Task A: List every task that the article on the Princeton tidying robot says a robotic manipulator can carry out in a factory.
Task B: Rewrite the passage of the article on the Princeton tidying robot between "At home, however, the" and "were largely successful.", inclusive, substituting "sweaters" for "shirts".
Task C: Extend the article on the Princeton tidying robot with a continuation that picks up after its final sentence.

Exercise text:

Princeton researchers help a bot tidy up using large language model
Researchers at the School of Engineering at Princeton University have successfully deployed a large language model (LLM) to help a robotic manipulator make sense of instructions to tidy up a room.
Robotic arms, or manipulators, are great at performing assigned tasks. In a factory setup, the manipulator can assemble machine parts, paint cars and even carve sculptures. However, get one at home, and the robot is clueless. It could turn the house upside down for a simple instruction such as "tidy up the room."
How to get a robot to tidy up
Researchers at Princeton University attribute this to an individual's personal preferences. When tidying up, the major challenge is determining the proper place to place an object. In an industrial setup, every item has a defined destination.
At home, however, the place where an item is kept is dependent on various factors ranging from personal taste to cultural backgrounds. For instance, some prefer to put their shirts in a drawer, while others would put them on shelves or hang them up.
While a robot deployed at home can be specifically programmed to carry out these tasks, with the advent of large language models, this step can be conveniently avoided. The researchers at Princeton attempted to train the robot on personal preferences using limited examples of prior interactions and were largely successful.

Information provided:
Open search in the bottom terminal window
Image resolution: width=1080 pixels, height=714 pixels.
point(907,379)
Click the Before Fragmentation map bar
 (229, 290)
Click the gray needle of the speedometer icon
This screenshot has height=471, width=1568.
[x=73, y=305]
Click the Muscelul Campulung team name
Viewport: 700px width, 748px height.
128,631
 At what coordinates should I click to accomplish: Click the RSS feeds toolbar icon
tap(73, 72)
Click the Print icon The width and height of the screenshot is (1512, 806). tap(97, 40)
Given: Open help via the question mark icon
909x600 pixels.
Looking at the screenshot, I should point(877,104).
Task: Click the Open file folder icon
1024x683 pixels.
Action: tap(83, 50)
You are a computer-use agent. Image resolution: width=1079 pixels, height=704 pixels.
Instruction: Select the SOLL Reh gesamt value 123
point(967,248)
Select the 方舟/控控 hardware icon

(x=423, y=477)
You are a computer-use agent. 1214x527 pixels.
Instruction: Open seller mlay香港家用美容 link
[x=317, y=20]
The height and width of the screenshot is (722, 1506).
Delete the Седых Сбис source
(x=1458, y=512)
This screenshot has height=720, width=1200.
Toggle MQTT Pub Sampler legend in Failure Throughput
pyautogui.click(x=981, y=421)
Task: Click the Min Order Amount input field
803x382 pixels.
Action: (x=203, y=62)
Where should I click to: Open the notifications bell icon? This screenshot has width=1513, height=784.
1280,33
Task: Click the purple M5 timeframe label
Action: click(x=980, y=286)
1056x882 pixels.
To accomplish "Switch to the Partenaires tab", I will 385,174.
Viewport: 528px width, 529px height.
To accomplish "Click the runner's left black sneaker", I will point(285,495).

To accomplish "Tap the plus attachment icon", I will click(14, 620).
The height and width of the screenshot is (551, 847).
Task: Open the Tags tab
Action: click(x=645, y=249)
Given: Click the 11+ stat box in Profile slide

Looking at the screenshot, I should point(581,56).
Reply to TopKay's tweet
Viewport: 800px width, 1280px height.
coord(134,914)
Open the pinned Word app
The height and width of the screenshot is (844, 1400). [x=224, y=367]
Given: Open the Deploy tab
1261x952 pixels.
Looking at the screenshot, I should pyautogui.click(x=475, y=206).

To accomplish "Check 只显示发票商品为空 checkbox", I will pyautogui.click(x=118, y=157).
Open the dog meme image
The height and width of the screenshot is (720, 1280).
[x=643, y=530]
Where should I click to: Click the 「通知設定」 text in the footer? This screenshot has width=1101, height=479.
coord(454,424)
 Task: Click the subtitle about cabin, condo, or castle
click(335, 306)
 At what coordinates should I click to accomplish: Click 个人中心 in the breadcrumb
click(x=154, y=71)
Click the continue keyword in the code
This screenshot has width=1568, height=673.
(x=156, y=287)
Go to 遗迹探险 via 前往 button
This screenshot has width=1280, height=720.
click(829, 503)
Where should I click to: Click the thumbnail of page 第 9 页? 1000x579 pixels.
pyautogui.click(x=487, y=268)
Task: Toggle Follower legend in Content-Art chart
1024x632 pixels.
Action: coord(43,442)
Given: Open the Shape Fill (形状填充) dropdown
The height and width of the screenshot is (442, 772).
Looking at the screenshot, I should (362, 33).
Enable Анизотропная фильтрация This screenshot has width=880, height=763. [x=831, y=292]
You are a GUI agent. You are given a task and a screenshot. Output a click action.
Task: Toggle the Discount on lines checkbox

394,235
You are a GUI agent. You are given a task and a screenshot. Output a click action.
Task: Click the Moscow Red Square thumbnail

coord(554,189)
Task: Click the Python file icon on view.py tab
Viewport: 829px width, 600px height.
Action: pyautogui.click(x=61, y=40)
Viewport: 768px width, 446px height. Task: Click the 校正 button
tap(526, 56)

Task result A:
- Assemble machine parts
- Paint cars
- Carve sculptures

Task result B:
At home, however, the place where an item is kept is dependent on various factors ranging from personal taste to cultural backgrounds. For instance, some prefer to put their sweaters in a drawer, while others would put them on shelves or hang them up.
While a robot deployed at home can be specifically programmed to carry out these tasks, with the advent of large language models, this step can be conveniently avoided. The researchers at Princeton attempted to train the robot on personal preferences using limited examples of prior interactions and were largely successful.

Task result C:
The team put user preferences through an LLM to generate placement rules for objects using the robot's three primitive functions of picking, placing, and tossing. Based on the rules, the robot was able to separate dark and light clothing into different receptacles and even sort tools, wooden blocks, and fruits into separate shelves.
In a messy room scenario, the robot was successful in sorting plastic utensils from paper bags and cans and even placing them in trashcans or recycling bins as desired. The robotic arm, which is capable of opening and closing drawers, was also successful in placing items inside them, whether they were round or rectangular. It was also able to differentiate storage boxes on the basis of colors and sort items in accordance with the instructions provided.
In real-world scenarios, the robot successfully placed objects with 85 percent accuracy.
The researchers have placed the code for LLM evaluation and real robot implementation on the software repository GitHub. A research paper detailing the work was also put on the pre-print server arxiv. The findings of the experiments have not been peer-reviewed yet.